目的地である倒木に着くまでは歩くばかり、2人ともとにかく暇である。だから雑談をして時間を潰していた。それから、話題はキテラが以前言っていた道中の目印のことになった。
「そういえば、道中に目印を置いてるって言ってませんでした?」
「それなら木につけてあるよ。ほら、この木とか矢印がついてるでしょ?」
木の表面が削られて、矢印がつけられていた。矢印自体は大きくないので、言われなければ気づかずに通り過ぎてしまうかもしれない。

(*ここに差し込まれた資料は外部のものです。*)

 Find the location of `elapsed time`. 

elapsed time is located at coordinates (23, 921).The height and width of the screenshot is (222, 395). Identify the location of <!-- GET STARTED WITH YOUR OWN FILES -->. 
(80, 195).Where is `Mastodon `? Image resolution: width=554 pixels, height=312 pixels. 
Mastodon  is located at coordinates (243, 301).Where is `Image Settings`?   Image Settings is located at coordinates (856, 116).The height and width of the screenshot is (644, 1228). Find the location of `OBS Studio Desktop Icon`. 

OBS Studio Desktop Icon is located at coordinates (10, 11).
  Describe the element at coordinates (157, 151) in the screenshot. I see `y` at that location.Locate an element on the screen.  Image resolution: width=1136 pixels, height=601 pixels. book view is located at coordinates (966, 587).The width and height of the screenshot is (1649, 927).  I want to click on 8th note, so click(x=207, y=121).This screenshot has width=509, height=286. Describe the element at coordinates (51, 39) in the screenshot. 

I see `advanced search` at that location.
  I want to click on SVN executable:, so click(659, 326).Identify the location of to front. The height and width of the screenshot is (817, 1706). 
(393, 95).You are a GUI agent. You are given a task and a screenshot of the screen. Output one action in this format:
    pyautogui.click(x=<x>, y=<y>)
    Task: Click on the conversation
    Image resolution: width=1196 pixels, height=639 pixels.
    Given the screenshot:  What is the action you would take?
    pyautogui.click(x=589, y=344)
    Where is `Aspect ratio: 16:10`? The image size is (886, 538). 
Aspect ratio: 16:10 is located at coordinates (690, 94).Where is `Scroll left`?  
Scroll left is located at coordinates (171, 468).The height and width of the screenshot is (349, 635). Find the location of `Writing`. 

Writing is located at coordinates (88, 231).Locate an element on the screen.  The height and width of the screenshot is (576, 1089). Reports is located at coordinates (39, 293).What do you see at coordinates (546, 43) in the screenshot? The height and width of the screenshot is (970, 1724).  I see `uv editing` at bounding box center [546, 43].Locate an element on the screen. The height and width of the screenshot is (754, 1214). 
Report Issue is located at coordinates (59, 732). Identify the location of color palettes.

「じゃあ俺と最初に会った時も、目印を確認しながら歩いてたんですか?」
「あのときは違うよ。距離が近かったから感覚で分かる」
「魔法ですか?」
「よく分かったね。ツリーハウスの辺りは魔力が濃いから、その方角に歩けばいいんだ」
当てずっぽうだったが見事に当たった。しかし、そんな便利な機能もあるのか。地図やGPSを使わなくたって、近場なら絶対に森で迷うことはないのだろう。それが俺も使えたらどんなに楽か。
「あの、俺にも魔法って使えますか?」
「その質問はいつかしてくると思ってたよ。私がされがちな質問ランキング堂々のトップだからね」
やれやれといったふうに苦笑を浮かべる。それから質問の答えを返してくれる。
「出来ないことはないけど、出来るとは限らない」
「つまり?」
「結局は才能次第ってこと」
「その才能はどうやって分かるんですか?」
「帰ったらテストしてあげるから、それまで待ってな」
俺のその質問すら予期していたようで、呆れた口調で言い放った。